Somalia's government has banned celebrations of Christmas and New Year in the Muslim majority country, saying the festivities might attract Islamist attacks.
"All events related to Christmas and New Year celebrations are contrary to Islamic culture, which could damage the faith of the Muslim community," the director general of the religious affairs ministry told reporters on Tuesday.
Sheikh Mohamed Khayrow said security forces had been ordered to break up any such celebrations. "There should be no activity at all," he said.
Sheikh Nur Barud Gurhan, of the Supreme Religious Council of Somalia, said that non-Muslim festivities might provoke the ire of the Shabab, East Africa's Al-Qaeda branch, which is headquartered in Somalia.
"We are warning against the celebration of such events which are not relevant to the principles of our religion," Gurhan added, saying it could provoke the Shabab "to carry out attacks".
Last year Shabab militants launched a Christmas attack on Mogadishu airport that killed at least 12 people.
Somalia is at least the second Muslim majority country to ban Christmas this year, after Brunei announced a similar prohibition.

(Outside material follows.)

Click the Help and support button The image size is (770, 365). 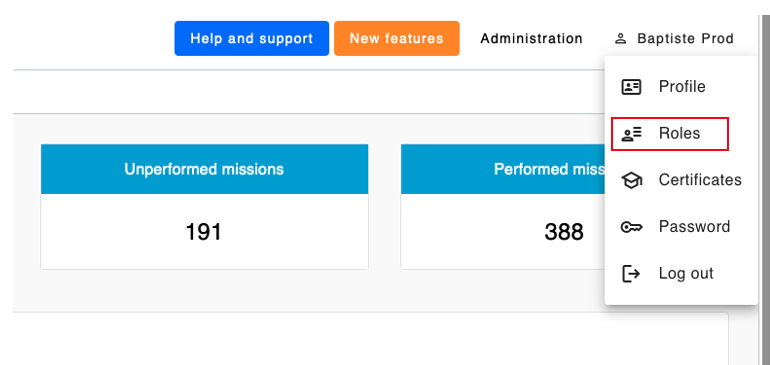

Somalia also issued a previous ban in 2013.
Somalia also follows the Islamic calendar that does not recognise January 1 as the beginning of the year.
There are almost no Christians left living in Somalia, although a bombed-out Italian-built Catholic cathedral remains a city landmark in the capital Mogadishu.
Foreign diplomats, aid workers and soldiers living in the fortified airport compound are permitted to hold private parties.